So what did I do today? I inked a piece. I wasn’t expecting to but I had no art plans and wanted to get something done. Lately I’ve been doing a lot of art cards, 5×7 cartoon art cards, ink book drawings, and positive affirmation cards. Small stuff. I’ve been wanting to work on bigger stuff but I haven’t had the motivation lately. I still don’t quite have that motivation just yet but I went over to my box of unfinished work to try and find something to ink. It was surprisingly empty.

I usually draw up a few things and have five or six drawings near the ink stage in a box but I think I had inked all of them over the last couple of months. Except I inked them so slowly that I don’t notice the box got empty. That and I still have a bunch of drawings in there to be colored so it wasn’t empty-empty. There was only one drawing left in the box too be inked and it was a doozy.

Sometimes I like to draw, or especially ink, with a marker/technical pen/ink pen and a French curve (or straight edge). It’s a mechanical process compared to inking with a brush. I line up the French curve with the line I want to ink and draw the ink pen across the curve. If I want a thicker line I drop the curve down a fraction of an inch and draw a second line. If I’m in the mood to work that way it can be very meditative. My mind gets to rest and my eyes and hands do the work. If I’m not in the mood that type of drawing gets really tedious.

I must have really been in the mood to use the curves when I was drawing this one (named “The 39 Dollar Charge”) because it had a lot of complicated lines and shapes in it that were all drawn with a French curve and a pencil. I just checked the date on the original drawing and it’s dated September 4, 2014. I inked it on May 9, 2018. That’s almost four years this one has sat around unworked on. That’s a long time. I must have really never been in the mood for such a complex French curve drawing. I still wasn’t today.

Normally when I ink a drawing I’m searching for the perfect line. If I’m using a brush I use a steady hand and drag the brush across the page going from thin to thick. I want it to be smooth and pretty. When I’m using the French curve and ink pen there is no thick to thin but a perfect even weight line. I didn’t want to use either of these techniques on this picture. Too much searching for the perfect line can get boring and tedious.

What made me pick up the drawing today and finally work on it? I decided to try and use my rough-line side-of-the-brush technique. That’s a technique in which I don’t try to make a thick to thin or even line but draw the side of the brush across the page to create an uneven line. Sometimes I don’t concentrate enough and make the line too even so I have to go back and rough it up. The opposite of how I normally work.

The funny part is that I somehow think this method of working is easier. It’s not. It’s different but it’s not exactly easier. It may not take the same type of concentration as my normal method but it does take mindfulness. I looked at the drawing and thought I could finish it over three or four hours in the morning. I was wrong. It took me all day. There are a lot of lines in this piece.

I started with the figure on the left on top. It took me a remarkably long time to finish that one figure. There are a lot of lines in it and I was still figuring out what I was doing with it. Line weight isn’t always easy to figure out with this technique. The texture of the line also takes some doing and is directly related to the line weight.
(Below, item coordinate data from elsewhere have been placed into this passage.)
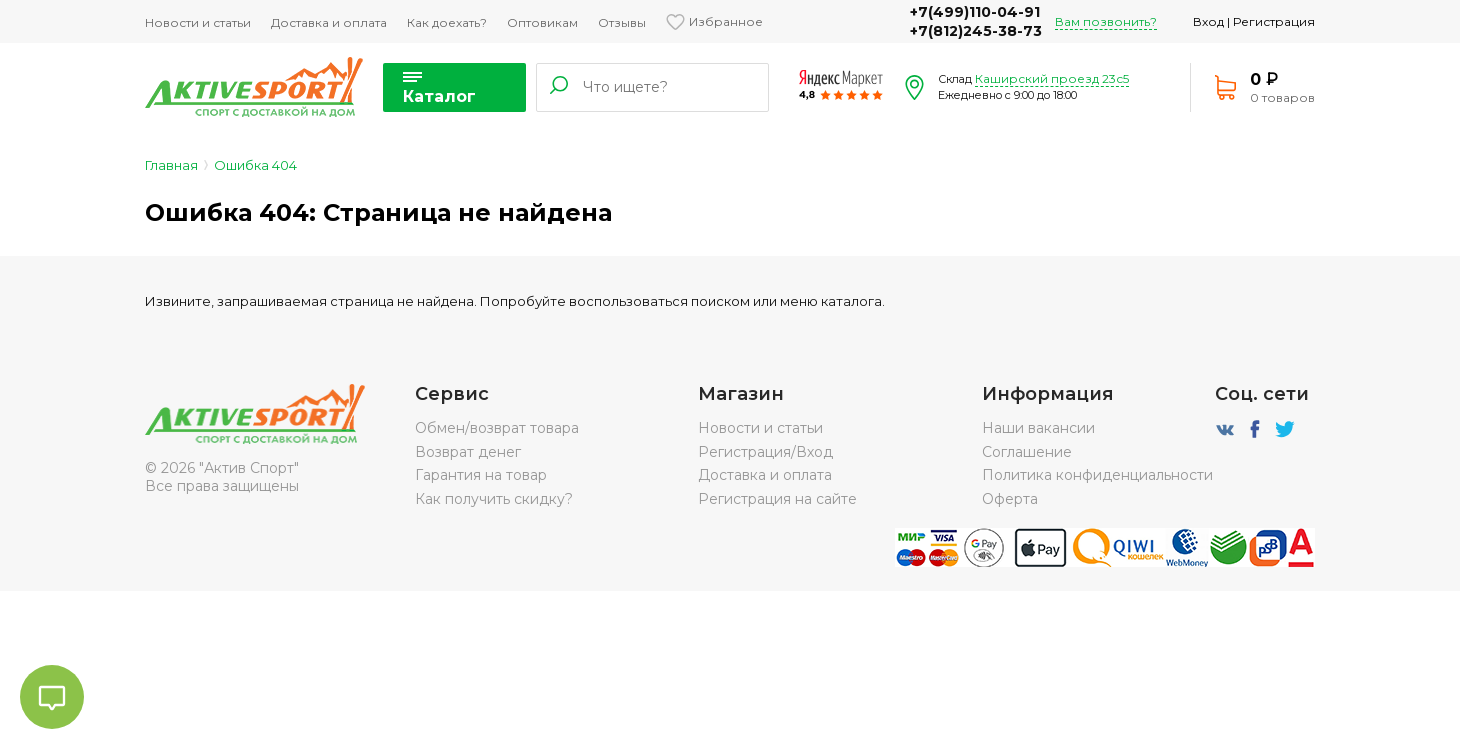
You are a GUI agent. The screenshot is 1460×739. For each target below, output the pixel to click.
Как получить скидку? (494, 499)
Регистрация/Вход (765, 452)
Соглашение (1027, 452)
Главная (171, 165)
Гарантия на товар (481, 475)
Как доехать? (447, 22)
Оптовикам (542, 22)
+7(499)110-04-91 (975, 12)
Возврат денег (468, 452)
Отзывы (622, 22)
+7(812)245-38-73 (976, 31)
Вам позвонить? (1106, 21)
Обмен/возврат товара (497, 428)
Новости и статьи (198, 22)
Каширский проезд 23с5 (1052, 78)
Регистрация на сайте (777, 499)
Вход (1208, 21)
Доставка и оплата (329, 22)
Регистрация (1274, 21)
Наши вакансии (1038, 428)
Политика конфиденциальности (1097, 475)
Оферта (1010, 499)
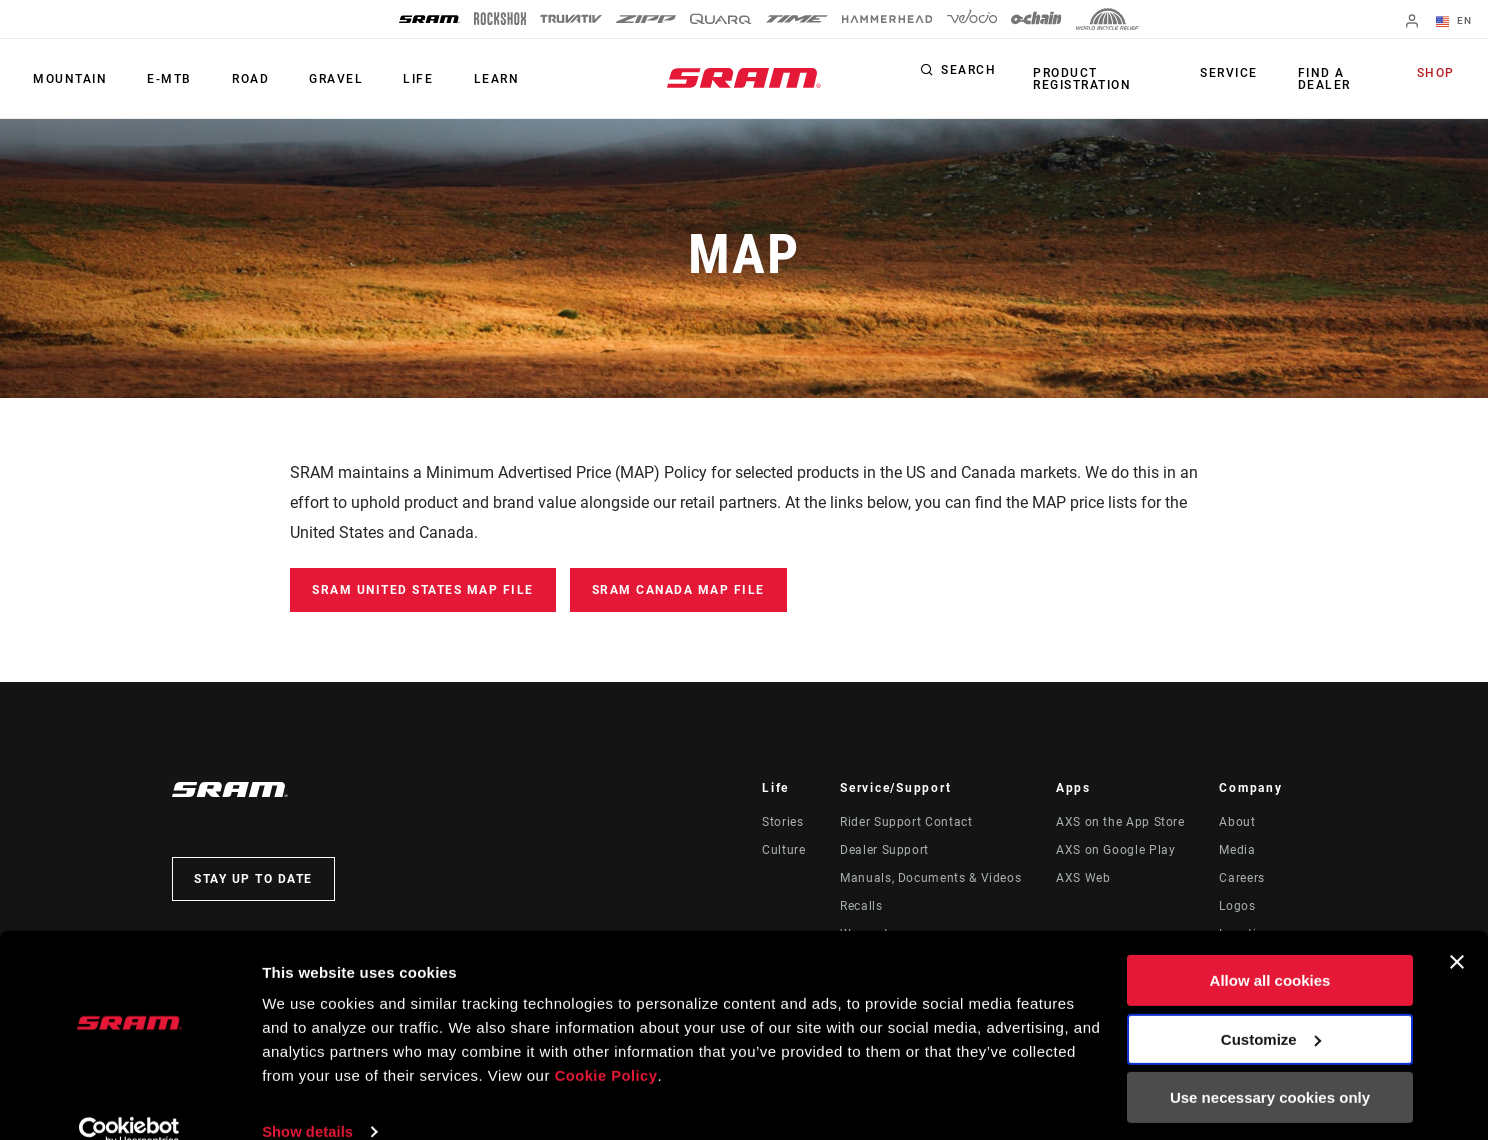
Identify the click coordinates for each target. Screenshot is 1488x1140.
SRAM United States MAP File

The figure was made up of shapes that were all drawn with a French curve so they were all flat. It was a very geometric two dimensional space. There wasn’t a lot of distinction between the background and the foreground. I had to figure out how I wanted to create that distinction and how I wanted to make the characters look.

The key to pulling this drawing together was the little ticks of texture around the edges of the figure’s forms. It’s nothing I haven’t done before, usually with neater little tick marks, but it added just enough form to the figure to make it real for me. Most of the shapes were extremely flat in a way that didn’t work. That could have been another reason this drawing sat around unfinished for so long.

That’s what got the drawing going but what pulled it together in the end are the textures in the background. The diagonal lines of the fence at the bottom were indicated in the pencil drawing but I added the lines in the mountains at the bottom, the lines in the mountains at the top, and the wavy lines in the sky at the top. The clouds in the middle of the page were also there but I tripped the amount of lines to beef up the cloud texture.

Besides those line and texture decisions most of my time was spent on this drawing just doing it. Dipping the brush in ink and making lines. There are a lot of lines. I somehow completely underestimated how many lines there were. I would ink one area, say a shoulder, and it seemed to barely make a dent in the overall drawing. Even after inking the two figures the background seemed overwhelming. It really took determination to finish this one.

Since I just finished this drawing a short while ago I’m still having trouble judging it. I think it came out fine but I still don’t know what it means to me. I look at it and mostly what I can see is the work I put into it. That’s how things usually go with finished pieces and me. I’ll give it some time and see what it looks like in a couple of weeks.